Opponents include the California Assisted Living Association, the California Association of Health Facilities, LeadingAge California and the California Chamber of Commerce, which argued that the “astronomical increase in labor costs that will result from SB 525 is simply not sustainable.”

CALA signed onto a letter with 36 other healthcare organizations to the California Senate Appropriations Committee urging members to vote against the bill. The letter-writers argue that the legislation, if passed, will reduce access to healthcare services and increase costs for businesses and residents.

The signers also maintain that the bill, if it becomes law, will add billions in annual costs for providers, forcing them to reduce services or close, creating job losses that would “hurt the very healthcare workers it is intended to support.”

“California’s economic climate is profoundly challenging,” the letter reads. “Staff shortages, supply chain disruptions, inflation and rising housing costs are difficult for all. Unfortunately, SB 525 exacerbates these challenges by picking winners and losers — raising income for some workers while increasing costs for every other worker and their families.” 

LeadingAge California similarly cited “significant concerns” about the effects of the legislation on long-term care providers and residents if it were to become law.

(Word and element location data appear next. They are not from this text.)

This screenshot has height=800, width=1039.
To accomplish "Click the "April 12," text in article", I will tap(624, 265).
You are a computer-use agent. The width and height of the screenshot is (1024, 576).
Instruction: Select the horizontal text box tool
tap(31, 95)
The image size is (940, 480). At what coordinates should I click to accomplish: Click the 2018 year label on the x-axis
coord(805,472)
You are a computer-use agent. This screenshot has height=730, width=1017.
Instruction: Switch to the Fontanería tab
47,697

“Mandated, unfunded wage increases like this could exacerbate the existing healthcare workforce crisis, lead to debilitating impacts for providers and the older adults they serve and worsen access to care for countless Californians,” LeadingAge California Vice President of Legislative Affairs Amber King told McKnight’s Senior Living. “With many providers experiencing unprecedented workforce challenges and significant increased costs, we question the need to implement a mandated change to wages at this time, especially for providers who are working hard to protect and improve the lives of older adults in California, and when making this change could ultimately threaten access to care.”

SB 525’s sole focus on wages, King added, does not consider the myriad benefits and retention incentives offered by providers to attract workers, including education, training and career-ladder opportunities.

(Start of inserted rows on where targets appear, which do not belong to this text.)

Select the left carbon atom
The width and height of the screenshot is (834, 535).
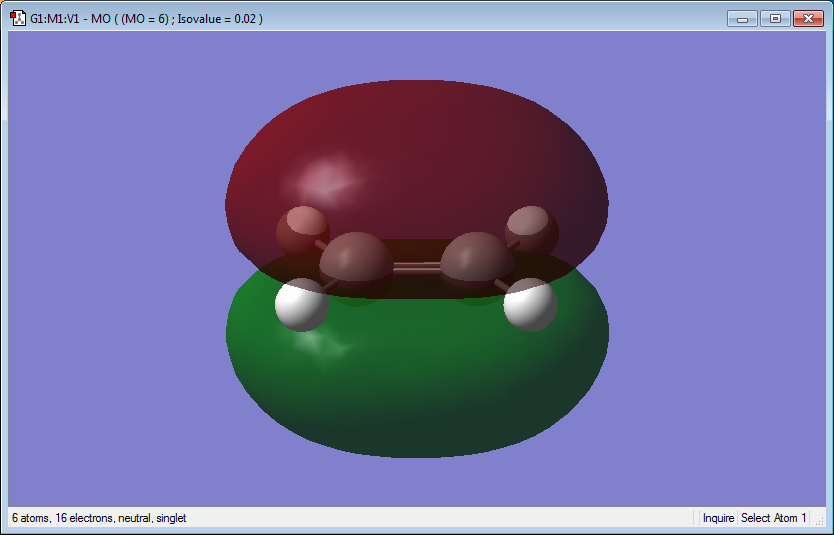point(355,261)
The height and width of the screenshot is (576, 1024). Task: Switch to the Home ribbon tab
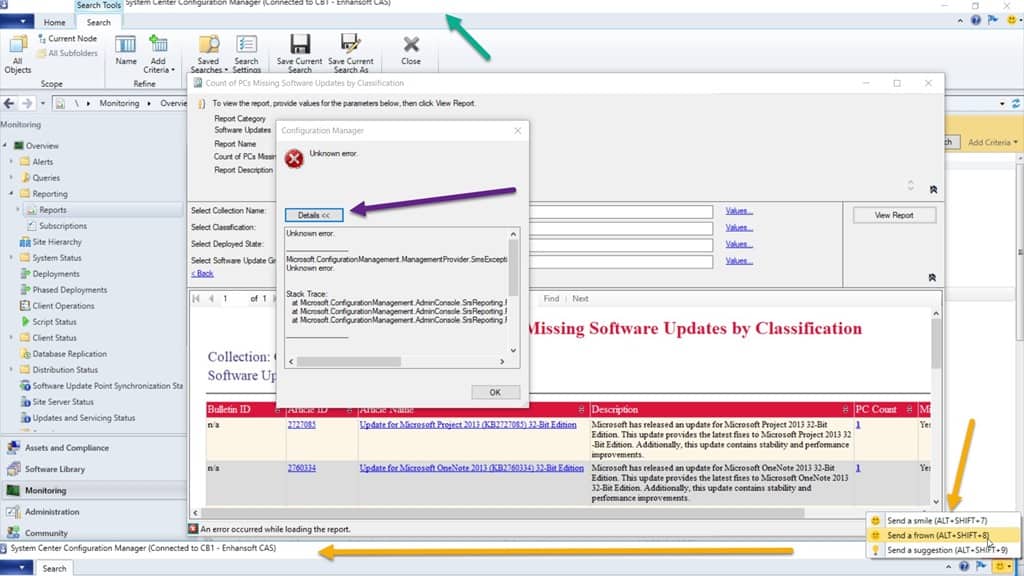pos(55,22)
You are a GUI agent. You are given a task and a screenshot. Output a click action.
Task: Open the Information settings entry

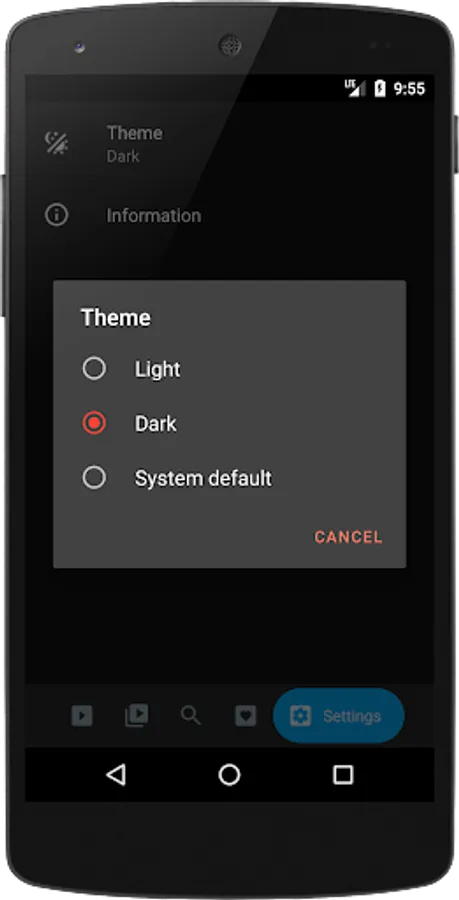[x=230, y=216]
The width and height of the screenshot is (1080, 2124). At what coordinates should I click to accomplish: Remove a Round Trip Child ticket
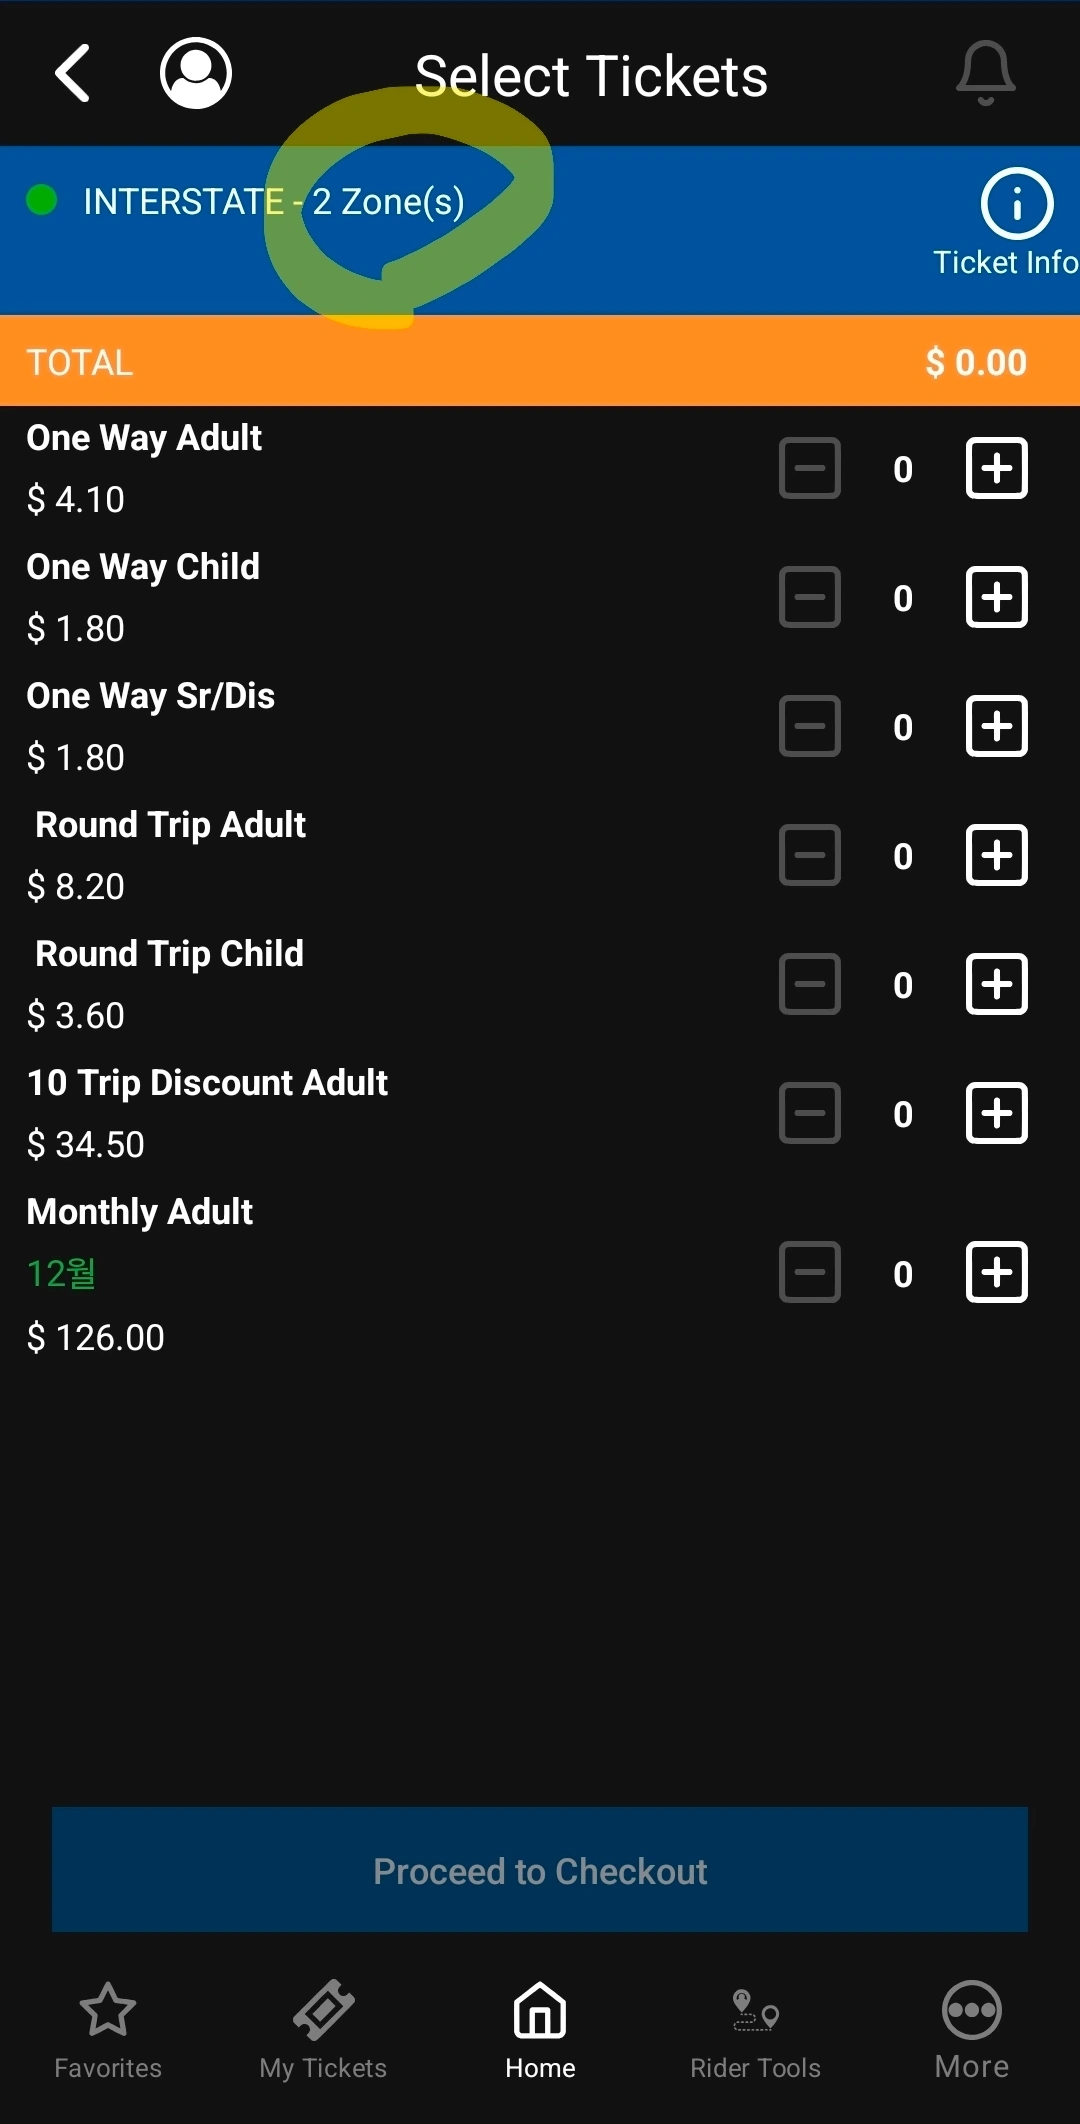pyautogui.click(x=810, y=984)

“LeadingAge California supports wage increases and believes that they should be part of a broader discussion around workforce solutions and include pathways to bolster employment and training pipelines for healthcare workers,” she said. 

Durazo, the state senator, said that increasing the minimum wage for residential care facility workers and all other healthcare workers statewide will help providers attract and retain employees and enable workers to support their families.

“California is facing a healthcare workforce crisis,” she said. “Prior to the pandemic, California was facing a shortage of 500,00 healthcare workers to care for our aging population. Now, after facing the trauma and dangerous working conditions of the pandemic, many are struggling with low pay and poor working conditions.”